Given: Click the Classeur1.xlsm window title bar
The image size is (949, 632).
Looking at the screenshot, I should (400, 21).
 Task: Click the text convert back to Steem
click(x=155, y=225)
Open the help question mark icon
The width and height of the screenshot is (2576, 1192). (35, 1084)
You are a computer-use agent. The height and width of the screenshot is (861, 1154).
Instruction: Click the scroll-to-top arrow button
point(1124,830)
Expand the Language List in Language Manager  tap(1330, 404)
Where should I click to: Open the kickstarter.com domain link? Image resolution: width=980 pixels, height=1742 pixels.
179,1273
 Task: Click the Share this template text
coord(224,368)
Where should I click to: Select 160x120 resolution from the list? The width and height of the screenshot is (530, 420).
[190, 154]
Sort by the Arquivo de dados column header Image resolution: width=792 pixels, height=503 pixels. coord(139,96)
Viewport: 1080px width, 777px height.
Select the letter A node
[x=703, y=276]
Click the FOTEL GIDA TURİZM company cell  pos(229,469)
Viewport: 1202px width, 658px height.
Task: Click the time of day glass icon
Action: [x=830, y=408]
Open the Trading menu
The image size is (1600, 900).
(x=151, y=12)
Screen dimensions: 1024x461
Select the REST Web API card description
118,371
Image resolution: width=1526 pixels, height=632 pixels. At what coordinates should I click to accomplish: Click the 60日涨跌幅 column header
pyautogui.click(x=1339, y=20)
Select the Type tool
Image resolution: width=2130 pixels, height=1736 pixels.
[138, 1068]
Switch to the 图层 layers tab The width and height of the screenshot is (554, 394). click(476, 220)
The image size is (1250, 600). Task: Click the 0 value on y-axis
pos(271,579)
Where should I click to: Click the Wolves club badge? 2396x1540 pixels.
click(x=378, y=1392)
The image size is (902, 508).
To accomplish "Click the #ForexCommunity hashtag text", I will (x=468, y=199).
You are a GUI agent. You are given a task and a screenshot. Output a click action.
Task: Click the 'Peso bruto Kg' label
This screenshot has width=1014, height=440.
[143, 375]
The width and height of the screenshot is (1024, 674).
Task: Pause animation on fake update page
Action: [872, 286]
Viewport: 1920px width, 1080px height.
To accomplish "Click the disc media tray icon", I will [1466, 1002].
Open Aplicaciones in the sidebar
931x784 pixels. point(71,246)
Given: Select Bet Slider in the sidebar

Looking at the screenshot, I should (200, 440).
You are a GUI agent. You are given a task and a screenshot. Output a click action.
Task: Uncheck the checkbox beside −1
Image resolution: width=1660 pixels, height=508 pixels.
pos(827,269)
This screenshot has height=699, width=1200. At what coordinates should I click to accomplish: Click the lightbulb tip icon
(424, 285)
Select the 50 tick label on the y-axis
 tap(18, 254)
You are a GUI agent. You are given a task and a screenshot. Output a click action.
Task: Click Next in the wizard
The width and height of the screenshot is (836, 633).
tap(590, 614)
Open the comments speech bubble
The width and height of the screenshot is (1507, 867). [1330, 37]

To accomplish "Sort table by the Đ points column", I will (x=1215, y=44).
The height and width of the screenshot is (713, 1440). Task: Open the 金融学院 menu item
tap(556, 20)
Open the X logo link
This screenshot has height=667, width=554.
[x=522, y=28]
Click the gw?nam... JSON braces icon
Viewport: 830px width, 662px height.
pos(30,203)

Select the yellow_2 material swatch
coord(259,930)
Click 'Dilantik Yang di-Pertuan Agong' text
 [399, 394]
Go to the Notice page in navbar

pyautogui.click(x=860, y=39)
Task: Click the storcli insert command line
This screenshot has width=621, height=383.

What to do
Could you recast every line of the rows above as a Markdown table with the columns "Number" and "Line", leaving out blank lines?

Exercise output
| Number | Line |
|---|---|
| 1 | Given: Click the Classeur1.xlsm window title bar |
| 2 | The image size is (949, 632). |
| 3 | Looking at the screenshot, I should (400, 21). |
| 4 |  Task: Click the text convert back to Steem |
| 5 | click(x=155, y=225) |
| 6 | Open the help question mark icon |
| 7 | The width and height of the screenshot is (2576, 1192). (35, 1084) |
| 8 | You are a computer-use agent. The height and width of the screenshot is (861, 1154). |
| 9 | Instruction: Click the scroll-to-top arrow button |
| 10 | point(1124,830) |
| 11 | Expand the Language List in Language Manager  tap(1330, 404) |
| 12 | Where should I click to: Open the kickstarter.com domain link? Image resolution: width=980 pixels, height=1742 pixels. |
| 13 | 179,1273 |
| 14 |  Task: Click the Share this template text |
| 15 | coord(224,368) |
| 16 | Where should I click to: Select 160x120 resolution from the list? The width and height of the screenshot is (530, 420). |
| 17 | [190, 154] |
| 18 | Sort by the Arquivo de dados column header Image resolution: width=792 pixels, height=503 pixels. coord(139,96) |
| 19 | Viewport: 1080px width, 777px height. |
| 20 | Select the letter A node |
| 21 | [x=703, y=276] |
| 22 | Click the FOTEL GIDA TURİZM company cell  pos(229,469) |
| 23 | Viewport: 1202px width, 658px height. |
| 24 | Task: Click the time of day glass icon |
| 25 | Action: [x=830, y=408] |
| 26 | Open the Trading menu |
| 27 | The image size is (1600, 900). |
| 28 | (x=151, y=12) |
| 29 | Screen dimensions: 1024x461 |
| 30 | Select the REST Web API card description |
| 31 | 118,371 |
| 32 | Image resolution: width=1526 pixels, height=632 pixels. At what coordinates should I click to accomplish: Click the 60日涨跌幅 column header |
| 33 | pyautogui.click(x=1339, y=20) |
| 34 | Select the Type tool |
| 35 | Image resolution: width=2130 pixels, height=1736 pixels. |
| 36 | [138, 1068] |
| 37 | Switch to the 图层 layers tab The width and height of the screenshot is (554, 394). click(476, 220) |
| 38 | The image size is (1250, 600). Task: Click the 0 value on y-axis |
| 39 | pos(271,579) |
| 40 | Where should I click to: Click the Wolves club badge? 2396x1540 pixels. |
| 41 | click(x=378, y=1392) |
| 42 | The image size is (902, 508). |
| 43 | To accomplish "Click the #ForexCommunity hashtag text", I will (x=468, y=199). |
| 44 | You are a GUI agent. You are given a task and a screenshot. Output a click action. |
| 45 | Task: Click the 'Peso bruto Kg' label |
| 46 | This screenshot has width=1014, height=440. |
| 47 | [143, 375] |
| 48 | The width and height of the screenshot is (1024, 674). |
| 49 | Task: Pause animation on fake update page |
| 50 | Action: [872, 286] |
| 51 | Viewport: 1920px width, 1080px height. |
| 52 | To accomplish "Click the disc media tray icon", I will [1466, 1002]. |
| 53 | Open Aplicaciones in the sidebar |
| 54 | 931x784 pixels. point(71,246) |
| 55 | Given: Select Bet Slider in the sidebar |
| 56 | Looking at the screenshot, I should (200, 440). |
| 57 | You are a GUI agent. You are given a task and a screenshot. Output a click action. |
| 58 | Task: Uncheck the checkbox beside −1 |
| 59 | Image resolution: width=1660 pixels, height=508 pixels. |
| 60 | pos(827,269) |
| 61 | This screenshot has height=699, width=1200. At what coordinates should I click to accomplish: Click the lightbulb tip icon |
| 62 | (424, 285) |
| 63 | Select the 50 tick label on the y-axis |
| 64 |  tap(18, 254) |
| 65 | You are a GUI agent. You are given a task and a screenshot. Output a click action. |
| 66 | Task: Click Next in the wizard |
| 67 | The width and height of the screenshot is (836, 633). |
| 68 | tap(590, 614) |
| 69 | Open the comments speech bubble |
| 70 | The width and height of the screenshot is (1507, 867). [1330, 37] |
| 71 | To accomplish "Sort table by the Đ points column", I will (x=1215, y=44). |
| 72 | The height and width of the screenshot is (713, 1440). Task: Open the 金融学院 menu item |
| 73 | tap(556, 20) |
| 74 | Open the X logo link |
| 75 | This screenshot has height=667, width=554. |
| 76 | [x=522, y=28] |
| 77 | Click the gw?nam... JSON braces icon |
| 78 | Viewport: 830px width, 662px height. |
| 79 | pos(30,203) |
| 80 | Select the yellow_2 material swatch |
| 81 | coord(259,930) |
| 82 | Click 'Dilantik Yang di-Pertuan Agong' text |
| 83 |  [399, 394] |
| 84 | Go to the Notice page in navbar |
| 85 | pyautogui.click(x=860, y=39) |
| 86 | Task: Click the storcli insert command line |
| 87 | This screenshot has width=621, height=383. |